長崎港(大波止ターミナル)から高速船「高島行」で約35分

高島

1風頭(かざがしら)公園

 龍馬はかつてこの場所から長崎港を見下ろしたことがあったのでしょうか。風頭山には坂本龍馬の像が建つ風頭公園があります。展望台から長崎市街地や長崎港を一望することが出来ます。この公園では春になると江戸時代から続く長崎名物のハタ揚げ大会が開催されます。または桜や紫陽花(あじさい)の名所としても長崎市民に親しまれています。

2亀山社中(かめやましゃちゅう)跡

 坂本龍馬は、1865年(慶応元)、長崎を拠点にして日本初の商社といわれる「亀山社中」を設立しました。当初は小松帯刀(こまつたてわき)が家老を勤めていた薩摩藩が資金面の後ろ楯となりましたが、運営のための資金繰りは厳しく火の車でした。そこで新たな後ろ楯となったのは後藤象二郎が参政を勤めていた土佐藩で、名称も1867年(慶応3)に「海援隊」と変わりました。

3土佐商会(とさしょうかい)跡

 「長崎土佐商会」は幕末の長崎に設置された土佐藩「開成館」の出先機関です。正式名称は「土佐藩開成館貨殖局長崎出張所」。ここでは紙、樟脳(しょうのう)、鰹節(かつおぶし)など土佐藩の専売品を輸出し、外国から軍艦や鉄砲などの武器類を購入していました。岩崎弥太郎は、1867年(慶応3)、長崎土佐商会に赴任し間もなく主任となりました。現在、長崎市の西浜町電停そばに架かる鐵橋(てつばし)のたもとには「土佐商会」跡の石碑が建っています。その石碑には海援隊発祥の地とも刻まれています。

4後藤象二郎(ごとうしょうじろう)邸跡

 開成館の総裁で土佐藩の参政だった後藤象二郎は、長崎土佐商会の経営に当たるため長崎に滞在していました。
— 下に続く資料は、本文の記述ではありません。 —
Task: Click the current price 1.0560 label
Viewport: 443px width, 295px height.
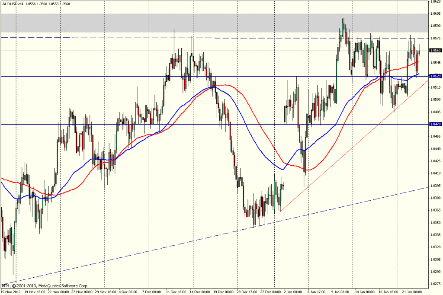Action: pyautogui.click(x=435, y=50)
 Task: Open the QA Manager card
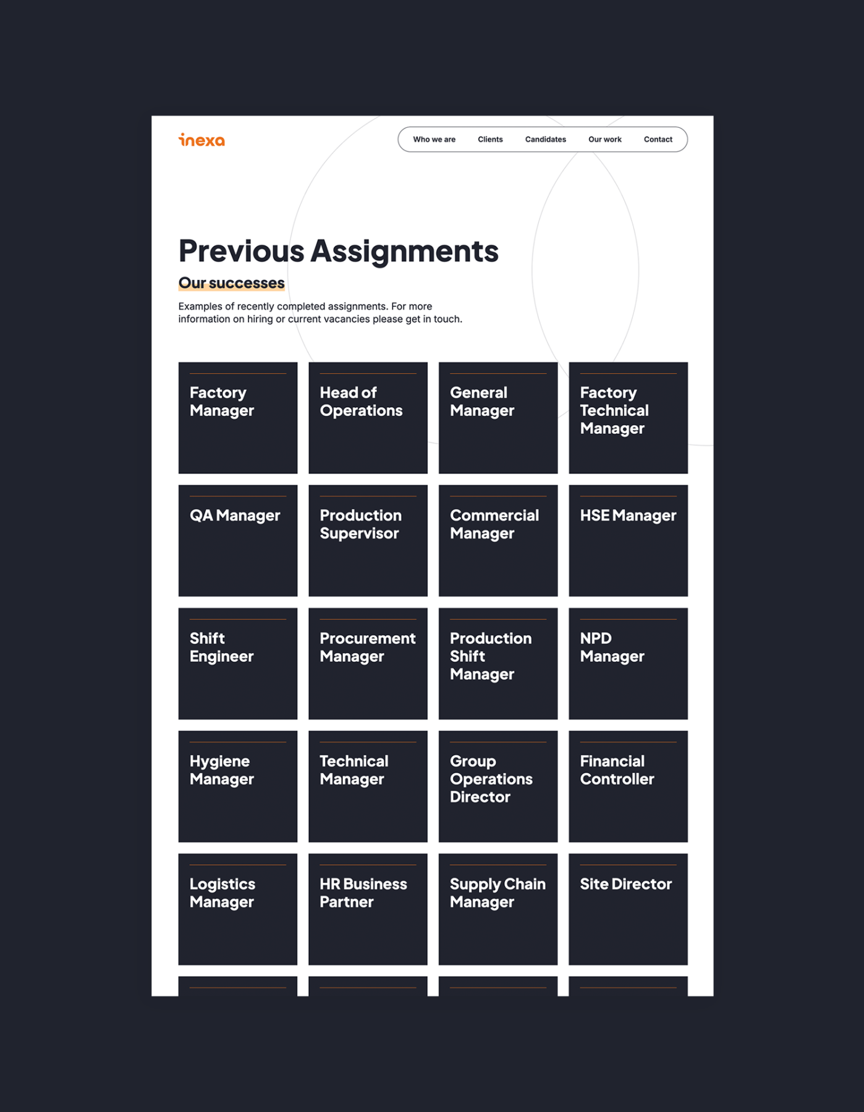tap(238, 541)
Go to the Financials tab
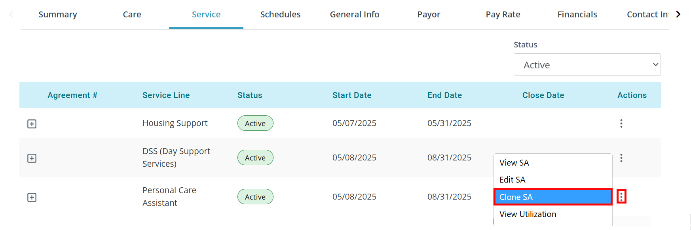Screen dimensions: 691x230 pos(577,15)
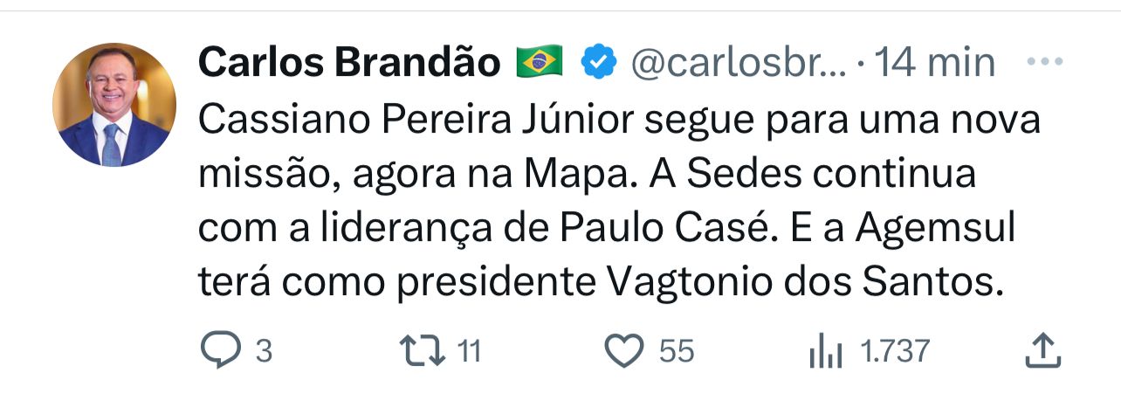Image resolution: width=1121 pixels, height=407 pixels.
Task: Open view analytics bar chart icon
Action: pos(825,351)
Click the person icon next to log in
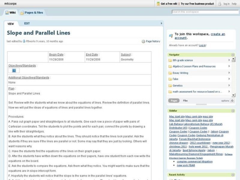Viewport: 240px width, 180px height. pos(220,4)

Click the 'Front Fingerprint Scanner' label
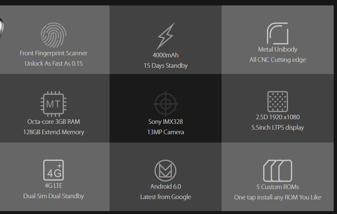(x=54, y=53)
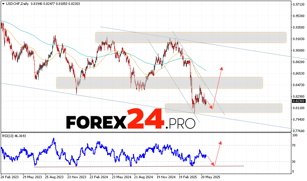Click the RSI 70 level label
The width and height of the screenshot is (307, 181).
pos(294,145)
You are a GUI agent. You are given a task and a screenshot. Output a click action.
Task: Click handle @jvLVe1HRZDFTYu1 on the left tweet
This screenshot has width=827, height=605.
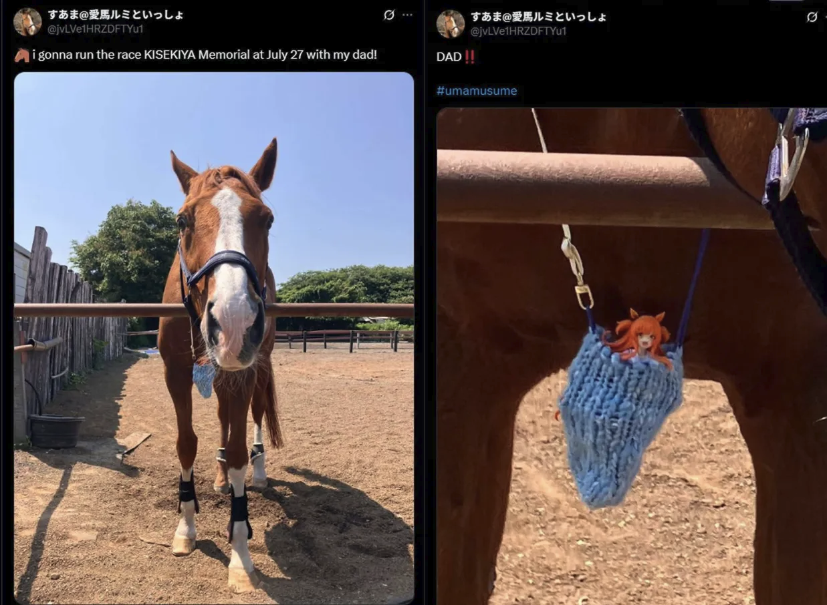(x=95, y=29)
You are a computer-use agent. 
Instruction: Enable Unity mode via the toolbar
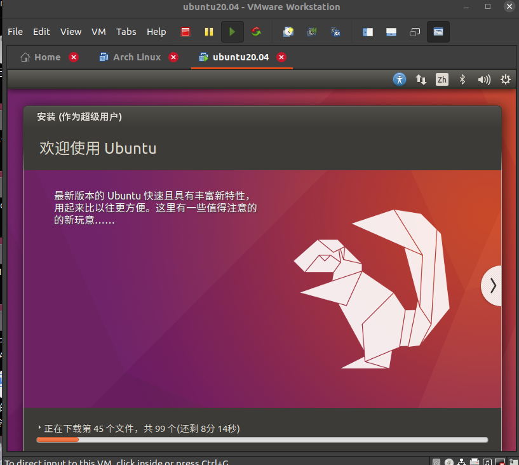pos(415,32)
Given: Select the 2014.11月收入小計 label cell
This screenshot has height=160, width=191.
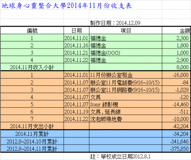Looking at the screenshot, I should click(32, 67).
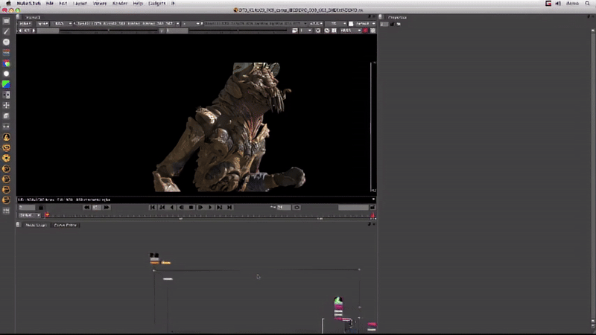Open the Time nodes clock icon

tap(7, 42)
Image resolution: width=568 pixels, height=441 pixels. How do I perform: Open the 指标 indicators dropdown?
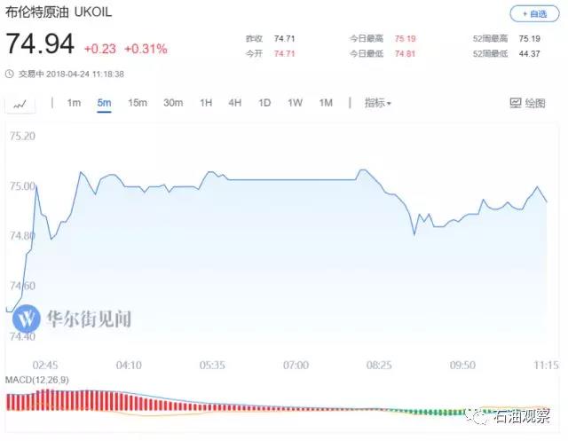[x=378, y=103]
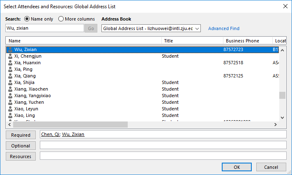Click the contact icon beside Xiang, Xiaochen
Screen dimensions: 292x175
point(10,89)
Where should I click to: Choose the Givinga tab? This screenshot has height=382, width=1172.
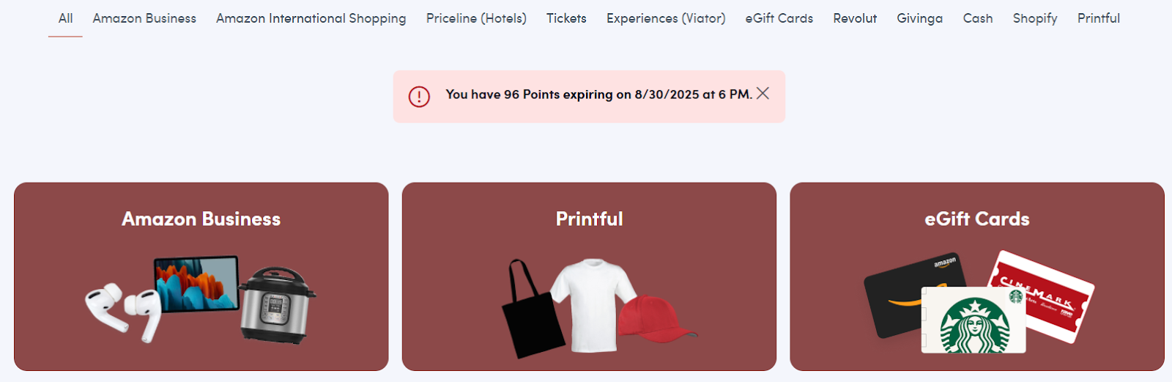point(919,18)
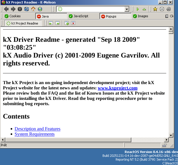Jump to the System Requirements link
This screenshot has width=178, height=165.
click(x=34, y=134)
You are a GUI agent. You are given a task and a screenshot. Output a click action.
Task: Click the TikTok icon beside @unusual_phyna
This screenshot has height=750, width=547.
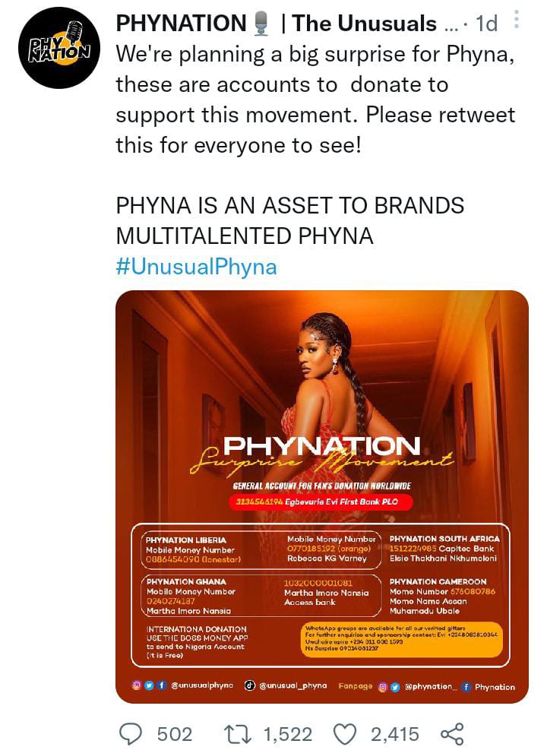click(x=249, y=685)
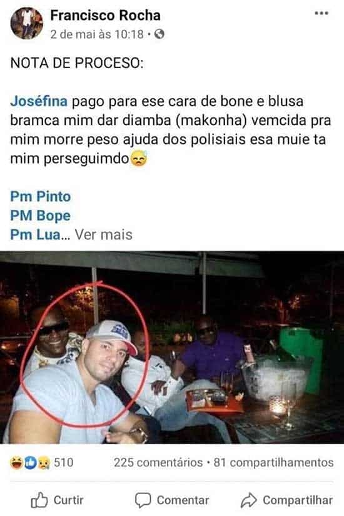Open the Pm Lua tagged link
Viewport: 344px width, 516px height.
35,235
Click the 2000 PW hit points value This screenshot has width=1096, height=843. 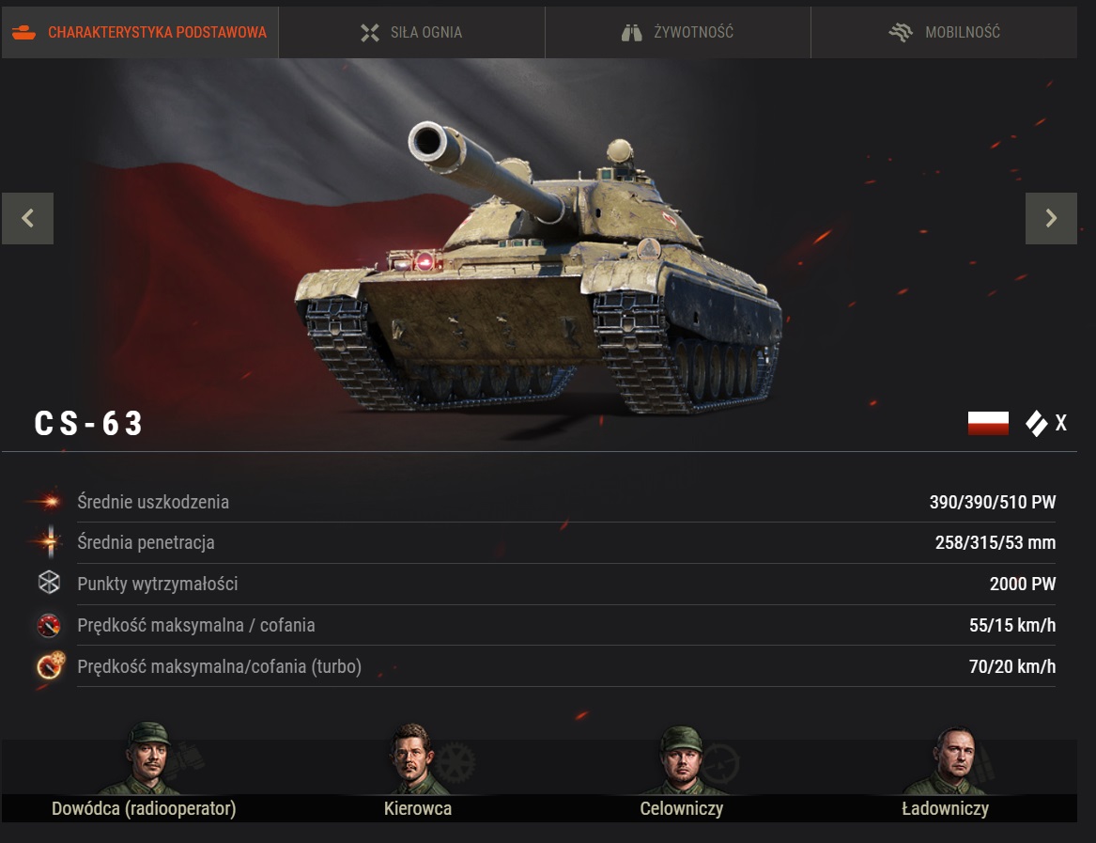tap(1023, 584)

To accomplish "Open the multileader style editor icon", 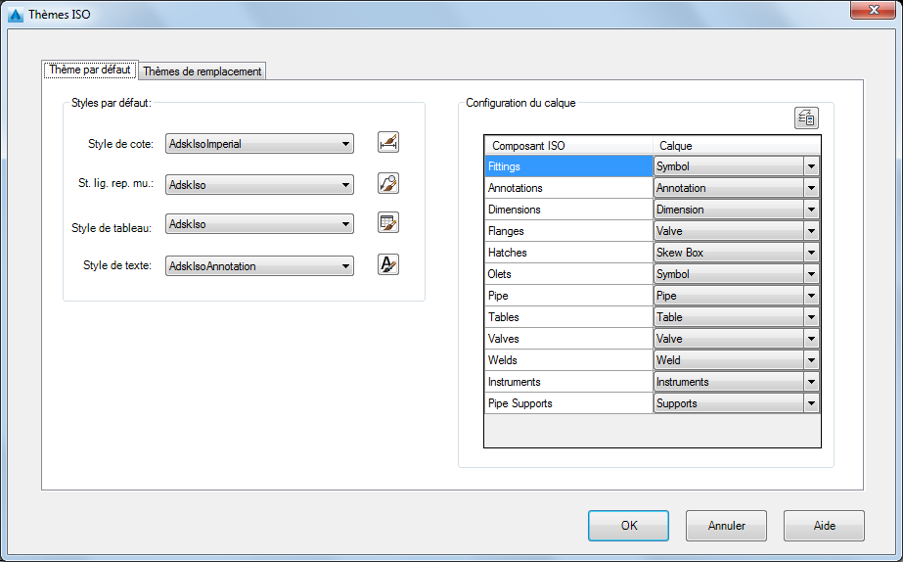I will pos(388,183).
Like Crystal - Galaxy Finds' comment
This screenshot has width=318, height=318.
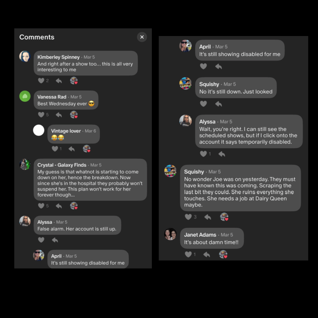point(41,206)
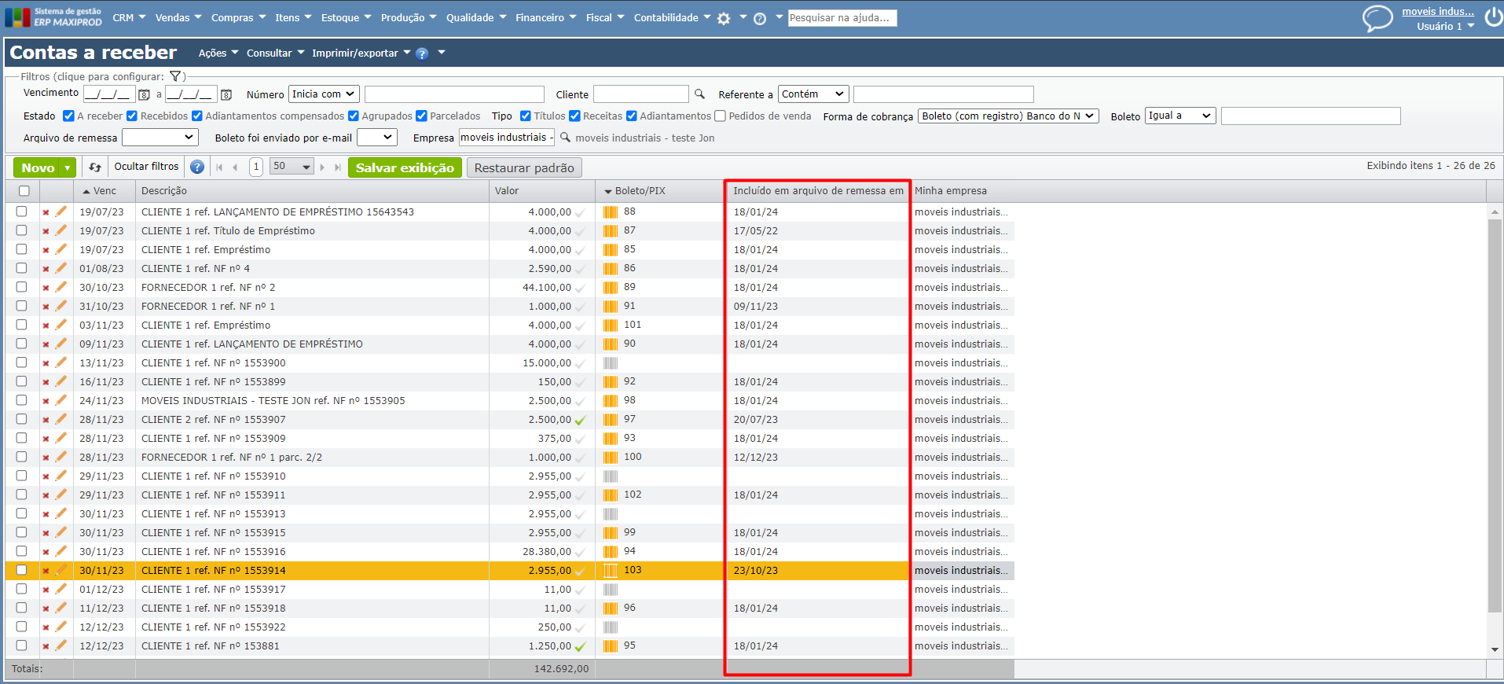Click the Pesquisar na ajuda search field
Viewport: 1504px width, 684px height.
tap(842, 17)
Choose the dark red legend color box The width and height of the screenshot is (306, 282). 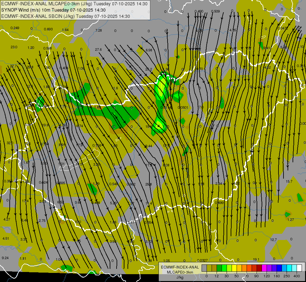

伊呂波丸事件では、紀州藩との交渉について、後藤邸で龍馬と弥太郎との密談が行われました。1867年(慶応3)6月2日の弥太郎の日記によると「弥太郎が賠償額について原案を作り、後藤宅に行き、龍馬を呼び出して3人で密談をした」というような内容が記されています。現在の金屋町(KTNテレビ長崎ビル横)には後藤邸跡の石碑が建てられていますが、後藤邸はのちに岩崎弥太郎が譲り受け、三菱の所有として使われていました。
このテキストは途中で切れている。